0

Please consider the following. I started writing reproducible documents in with R markdown and want some output for a report. As I am working with more than one data.frame and their column names are not very informative or pretty I would like to make use of the col.names argument in knitr::kable().


Problem: Since the data.frame is fairly big and I want to display only specific columns throughout the report I would like the new column names to appear automatically depending on the columns I choose.
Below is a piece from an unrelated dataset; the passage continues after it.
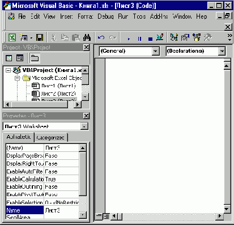Toggle Folders button in Project panel

pos(35,58)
I can do this by hand like in the following example:

library(knitr)
library(dplyr)
#> 
#> Attaching package: 'dplyr'
#> The following objects are masked from 'package:stats':
#> 
#>     filter, lag
#> The following objects are masked from 'package:base':
#> 
#>     intersect, setdiff, setequal, union

knitr::kable(iris %>% head(),
             col.names = c("Sepal length", "Sepal width", "Petal length",
                           "Petal width", "Species"))

| Sepal length| Sepal width| Petal length| Petal width|Species |
|------------:|-----------:|------------:|-----------:|:-------|
|          5.1|         3.5|          1.4|         0.2|setosa  |
|          4.9|         3.0|          1.4|         0.2|setosa  |
|          4.7|         3.2|          1.3|         0.2|setosa  |
|          4.6|         3.1|          1.5|         0.2|setosa  |
|          5.0|         3.6|          1.4|         0.2|setosa  |
|          5.4|         3.9|          1.7|         0.4|setosa  |

But when I reduce this data.frame to display only certain columns, I have to manually set the col.names again (here deleting the col.names I don't need anymore) to not receive an error message:

knitr::kable(iris %>% filter(Species == "setosa") %>% 
           select(Sepal.Length, Sepal.Width, Species) %>% head(),
         col.names = c("Sepal length", "Sepal width", "Species"))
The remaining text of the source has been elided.